[Problem set]:
A - In the excerpt on Chinese auto parts makers abroad, what share of trade between Serbia and China will be tariff-free under the free-trade agreement?
B - Please rewrite the stretch of the auto parts excerpt from "Sectors such as" through "and parts manufacturers.", renaming "photovoltaics" to "solar power".

[Excerpted passage]:
::::::::::

Their growing international presence shows they are keen to meet the rising demand from foreign clients who need quick responses and deliveries on time from parts suppliers, amid deglobalisation and geopolitical tensions, the experts said.

Their remarks came after trade frictions intensified recently, including increased US tariffs on imports of Chinese products like electric vehicles, and the European Commission’s decision on June 12 to impose extra duties of up to 38.1% on imported Chinese electric cars from July.

“Against the backdrop of deglobalisation, foreign clients are shifting their focus from minimising costs to supply-chain security, thus favouring suppliers capable of producing parts near their sites.

“Central European countries and Mexico are popular destinations for investment due to their strategic location, favourable policies and proactive efforts to attract Chinese manufacturers,” said Chen Shihua, deputy secretary-general of the China Association of Automobile Manufacturers.

“The two regions also boast good industrial bases with established names that have already set up operations and need good-quality auto parts and systems, attracting Chinese automotive industry players and niche companies,” Chen said.

From July, Serbia will implement a free-trade agreement with China that will result in over 90% of trade between the two countries being tariff-free.

Sectors such as automotive, lithium-ion batteries and photovoltaics will benefit first.

In Hungary, a low corporate tax rate, the establishment of German vehicle production bases, as well as stable and favourable policies to welcome foreign investment also make it a hot spot for Chinese automotive and parts manufacturers.

“Several Central European countries, including Poland, Slovakia and Hungary, have been the main destinations for Chinese companies seeking to set up sites overseas,” said Wang Binlian, director of overseas projects at Zhejiang Shuanghuan Driveline Co Ltd.

::::::::::

[Information supplied]:

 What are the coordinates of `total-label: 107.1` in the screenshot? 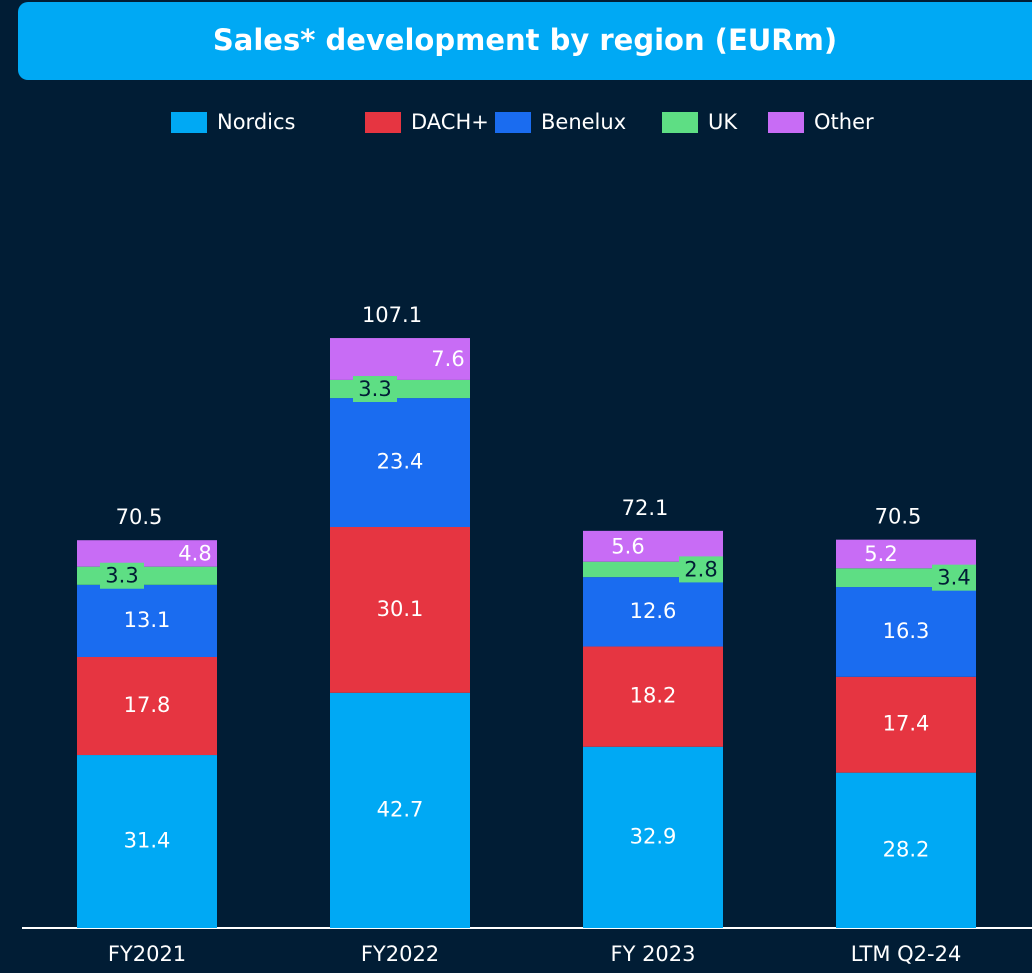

::::::::::

[Per-task outputs]:
A - Over 90%

B -
Sectors such as automotive, lithium-ion batteries and solar power will benefit first.

In Hungary, a low corporate tax rate, the establishment of German vehicle production bases, as well as stable and favourable policies to welcome foreign investment also make it a hot spot for Chinese automotive and parts manufacturers.